● TASK ITEM
Your answer must be a word-for-word copy of the data.

● TASK INPUTS
###
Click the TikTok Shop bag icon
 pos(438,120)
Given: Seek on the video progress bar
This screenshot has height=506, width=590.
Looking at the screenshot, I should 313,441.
###
● RESPONSE BELOW
Click the TikTok Shop bag icon
 pos(438,120)
Given: Seek on the video progress bar
This screenshot has height=506, width=590.
Looking at the screenshot, I should 313,441.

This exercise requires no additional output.